We now need to quantify the area that each postal sector has access to. We want to calculate the amount of green spaces within a 10-minute walk from each postal district. Why 10 minutes? As the people from Fields in Trust brilliantly explain, a ten-minute walking distance is a well-established measure of an acceptable distance for a resident to be from their nearest park or green space. To make things easier, I will use the equivalent distance of a 10 minutes walk, which is roughly equivalent to 800 meters (Wikipedia: 10 min walk).

Firstly, let’s copy our GeoDataFrame, as we will need the actual postal sector boundaries as they are later on. Let’s use shapely.buffer() to expand out our geometry boundaries 800 meters.

gmcr_expanded_ps = gmcr_ps.copy()
gmcr_expanded_ps['geometry'] = gmcr_expanded_ps['geometry'].apply(lambda geo: geo.buffer(800))

shapely calculates the distance in a Euclidean manner, using the good old Pythagoras’s theorem. This is not a big problem if our analysis uses a projection that preserves areas, unlike Mercator. I will use the Equal-Area Scalable Earth Grid (EASE-Grid), epsg=6933.

gmcr_expanded_ps.to_crs(epsg=6933, inplace=True)
mcr_gs_ease = gmcr_gs.copy()
mcr_gs_ease.to_crs(epsg=6933, inplace=True)

Let’s loop over each expanded postal sector and calculate the intersection of our expanded boundary with all green areas within Greater Manchester.
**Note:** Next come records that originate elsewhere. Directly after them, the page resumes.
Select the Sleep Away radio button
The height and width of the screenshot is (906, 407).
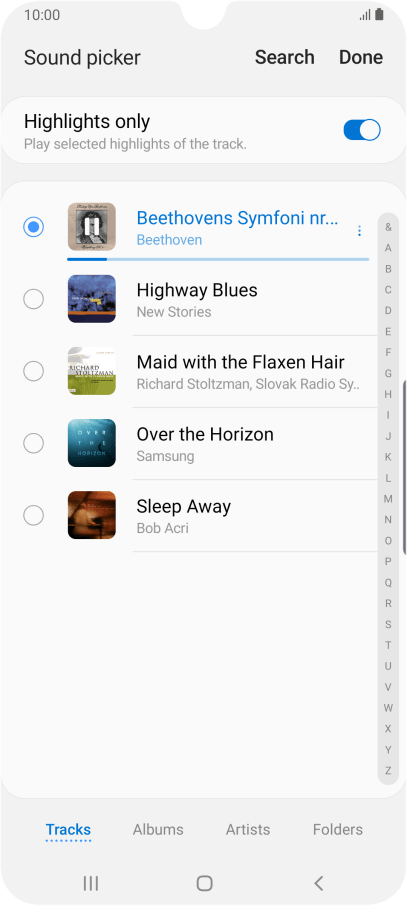click(34, 515)
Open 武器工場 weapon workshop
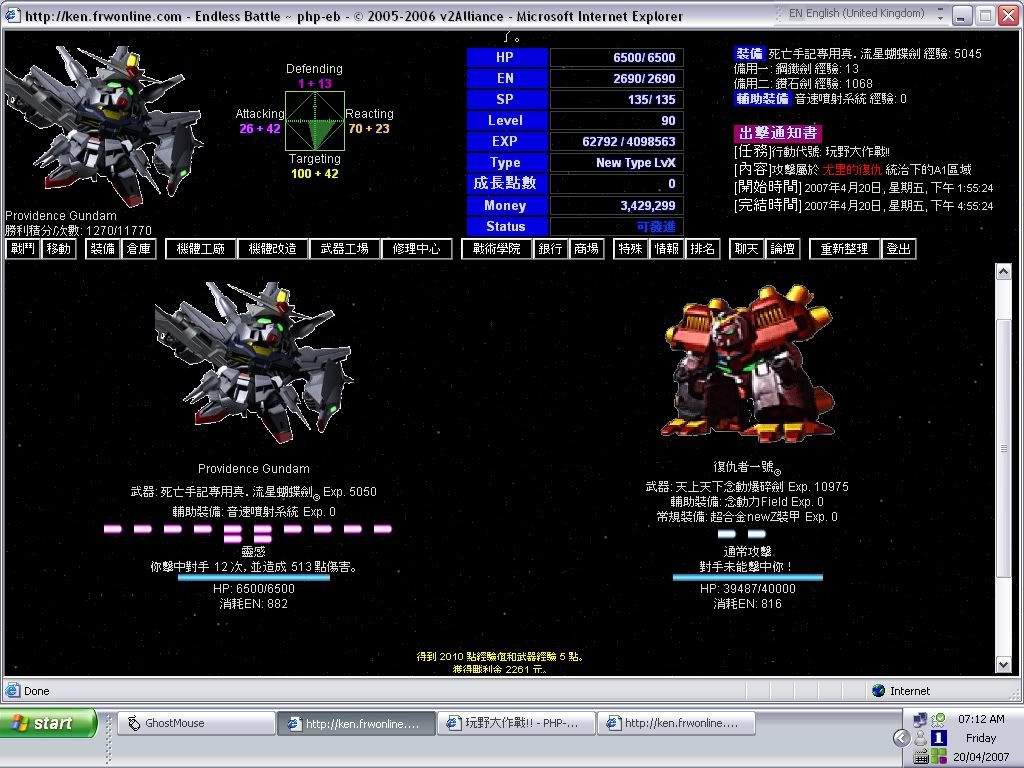This screenshot has width=1024, height=768. [x=345, y=249]
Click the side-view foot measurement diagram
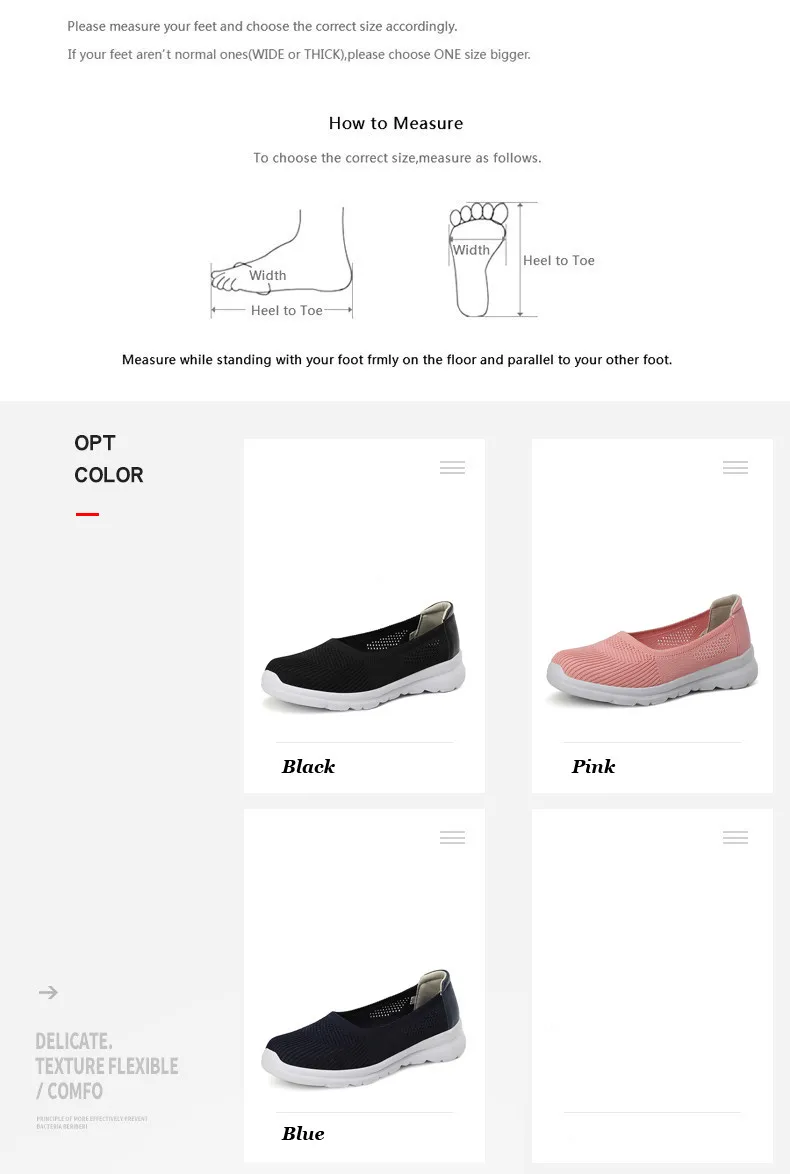Viewport: 790px width, 1174px height. coord(282,262)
We can use shapely.intersection method to obtain the intersection between two polygons. We can then access the area of the resulting polygon by accessing the public area property.

gmcr_expanded_ps['green_area_sq_km'] = 0.0

for i, postal_sectors in gmcr_expanded_ps.iterrows():
    for j, green_space in enumerate(mcr_gs_ease['geometry']):
        green_area_in_postal_sector = postal_sectors['geometry'].intersection(green_space)
        gmcr_expanded_ps.at[i, 'green_area_sq_km'] += green_area_in_postal_sector.area / 10**6 # squared km

gmcr_expanded_ps['green_area_ha'] = gmcr_expanded_ps['green_area_sq_km'] * 100
gmcr_expanded_ps['green_area_sq_m'] = gmcr_expanded_ps['green_area_sq_km'] * 1000000

Excellent, let’s merge these are calculations back to our original geoDataFrame.

gmcr_ps = pd.merge(
    gmcr_ps,
    gmcr_expanded_ps,
    how='left',
    on='RMSect',
)

Now let’s add population data. Population data at postal sector level can be extracted from Nomis. I have extracted postal sector population (usual residents) for the whole of the North West, so I will have to filter the file down. This data is based on the 2011 Census, which is now 10 years old. Not ideal, but it is the only source of open population data at such a granular level. This data is contained in a CSV file, which has no geospatial reference other than the postal sector as a string. We need to transform this data a little bit.

pop = pd.read_csv(
    'data/2974730013.csv', 
    skiprows=11, 
    names=['area','population'],
)
# removing spaces from postal sector for an easier match
pop['StrSect'] = pop['area'].str[7:].str.replace(' ','')
pop.drop('area', axis=1, inplace=True)

# converting population to numeric
pop = pop[:-4]
pop['population'] = pop['population'].apply(pd.to_numeric)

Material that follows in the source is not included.